Grantee: Connecticut River Conservancy
Project Area: Connecticut River Basin, Long Island Sound Watershed, Vermont
LISFF Grant Funds: $250,000Grantee Matching Funds: $168,000Total Conservation Impact: $418,000
Conduct outreach and deliver technical assistance to private landowners in Connecticut River watershed, Vermont. Project will develop designs for projects to reduce nitrogen pollution into the Connecticut River downstream to Long Island Sound.
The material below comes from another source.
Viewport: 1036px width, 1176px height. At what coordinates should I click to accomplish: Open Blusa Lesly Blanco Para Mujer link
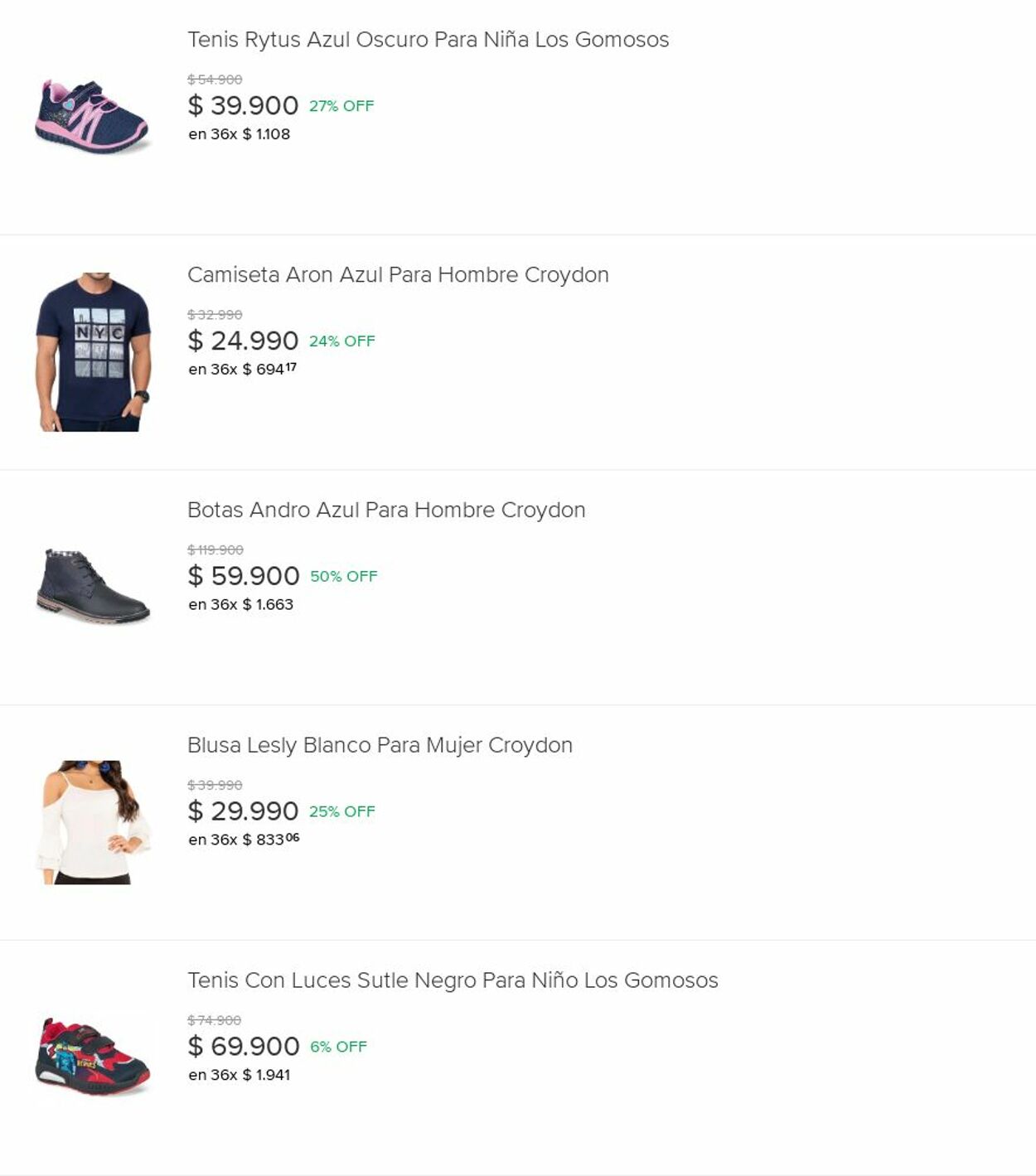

The Connecticut River Conservancy will develop a suite of nature-based nitrogen prevention project designs working with landowners in the Connecticut River watershed, Vermont. The Connecticut River in Vermont contributes approximately 1,505 tons of nitrogen annually to Long Island Sound. For example, approximately 45 percent of the nitrogen occurs in spring when ice melt and high flows cause riverbank erosion, especially on farms with little protective riparian vegetation buffers between fields and the high spring flows. This excess nitrogen transported downstream to the Sound causes algal blooms, dead zones, and declining marine life. Project activities: 1) prioritize outreach based on the Vermont Department of Environmental Conservation basin plans, which identify how much nitrogen export to the Sound comes from each sub-watershed basin and the amount by agricultural source (e.g., farm fertilizers, manure); 2) conduct outreach to determine interest in and provide technical assistance for project design to 180 landowners partnering with the Vermont Youth Conservation Corps and Audubon Vermont; and 3) create 18 designs for projects using strategies like riparian and forested buffer and channel bank vegetation enhancement, stream channel reconnection to floodplains and wetlands etc. The project will set-the-stage to implement projects that reduce downstream nitrogen into the Sound.